Somewhere around the age of ten, I was sure that all I wanted and needed in life was this pair of green and purple Nike tennis shoes I had been eyeing at the mall for months. My parents were made well aware that this item was at the top of my Christmas list and if that couldn’t be arranged then I would gladly receive the shoes for my birthday just three months later in March. As Christmas approached, my mother and I were back at the mall shopping for gifts, and I couldn’t let the opportunity pass to visit the Buster Brown shoe store and once more try on the coveted Nike’s. As this plan was not on the agenda, I pleaded with my mother to go, and the more she resisted the whinier I became. She finally agreed to let Buster Brown’s be our last stop before heading home but was adamant about not buying the shoes for me that night.

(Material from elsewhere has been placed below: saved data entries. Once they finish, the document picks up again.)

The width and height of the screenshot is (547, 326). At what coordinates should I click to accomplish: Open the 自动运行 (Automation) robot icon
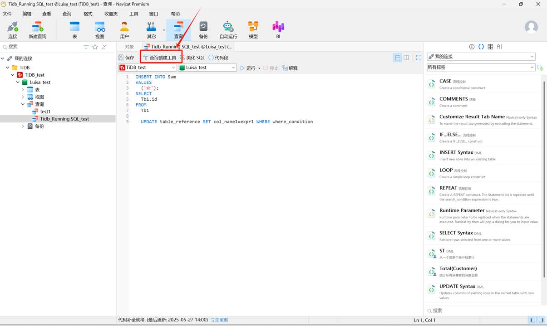click(228, 30)
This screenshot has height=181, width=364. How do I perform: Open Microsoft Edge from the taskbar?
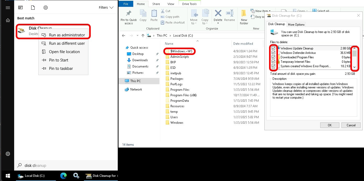point(63,176)
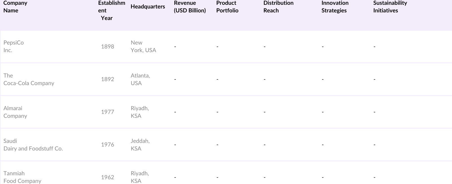The width and height of the screenshot is (452, 184).
Task: Click the Revenue (USD Billion) header
Action: coord(190,7)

Once in the store with the Nike’s on my feet, the temptation to beg was just too great to resist. I then did what all mothers dread and made a loud public expression of how badly I wanted those shoes and the unfairness I felt for not getting them right then. Oh, the wrath I deservingly incurred. While I didn’t get the Nike’s that night, I was awarded the nice parting gift of getting popped and scolded for my behavior. What I didn’t know then but would learn only a few short weeks later, was that my parents had already bought me the Nike’s, it was only a matter of waiting for Christmas to receive them.

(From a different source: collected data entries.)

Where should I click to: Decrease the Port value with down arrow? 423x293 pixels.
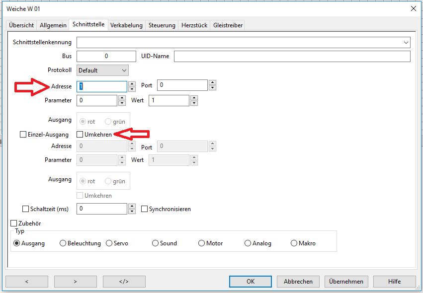212,88
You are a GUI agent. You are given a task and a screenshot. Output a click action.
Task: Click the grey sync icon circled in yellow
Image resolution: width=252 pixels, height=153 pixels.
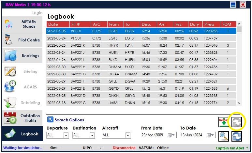(x=237, y=122)
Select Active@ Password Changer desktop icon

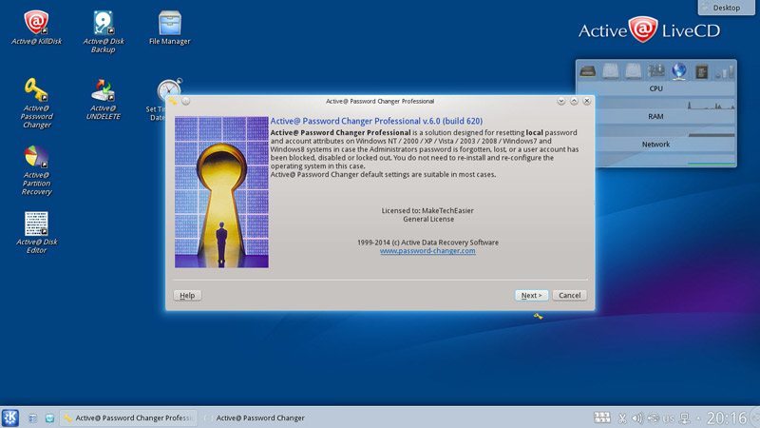(x=36, y=91)
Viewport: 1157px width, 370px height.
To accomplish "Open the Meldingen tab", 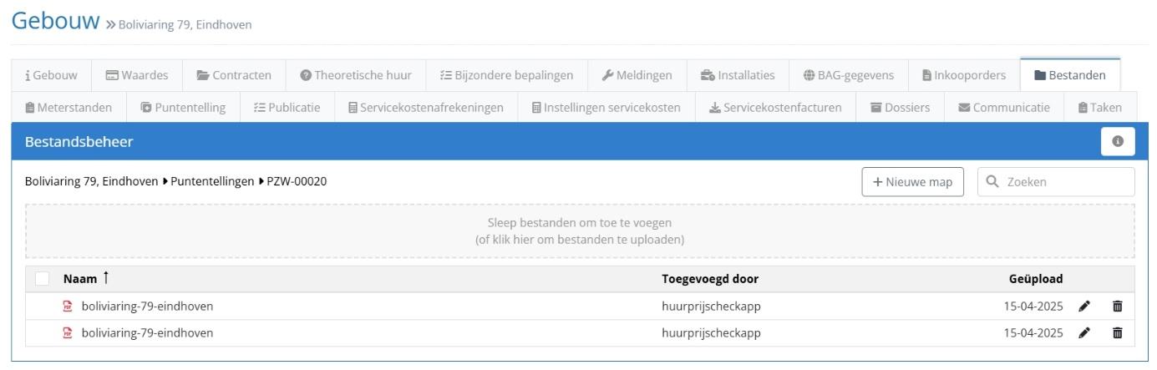I will [637, 75].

Though I was happy to get those shoes, I remember feeling foolish for how I had acted when I thought my mother was holding out on me. How this scenario is often true of our relationship with God! At times when something we have asked of Him isn’t given as quickly as we would like, or when from our limited perspectives we understand a situation only in part, we can act as immature children towards our Father, demanding our way and screeching of perceived unfairness. The writer of Psalm 73 spoke from personal experience as he wrote, “When my heart was grieved and my spirit embittered, I was senseless and ignorant; I was a brute beast before You” (vv. 21-22). Like me, once the Psalmist gained a truer understanding of his situation, he realized how foolish his behavior and lack of trust in God’s goodness had been. He remained confident, however, of God’s continued love as he further wrote, “Yet I am always with You; You hold me by my right hand. You guide me with Your counsel, and afterward You will take me into glory” (vv. 23-24).
If this too has been true for you, if it is true for you even today, while God does discipline His children (Hebrews 12:7-11), know that any more than my mom not leaving me behind at Buster Brown’s that time (though no one would have blamed her if she had), and God not checking out on the Psalmist, your Father has surely not disowned you either (Deuteronomy 31:6; Hebrews 13:5). And as my parents knew my desire with those shoes but had a set time for me to receive them, so too Jesus says, “If you, then, though you are evil, know how to give good gifts to your children, how much more will your Father in heaven give good gifts to those who ask him!” (Matthew 7:11) Let us then hold tightly to the promises of our Father, being more willing with each day to put our weight down on His proven goodness and faithfulness. He won’t let us down, and who knows that our “Christmas” may just around the corner!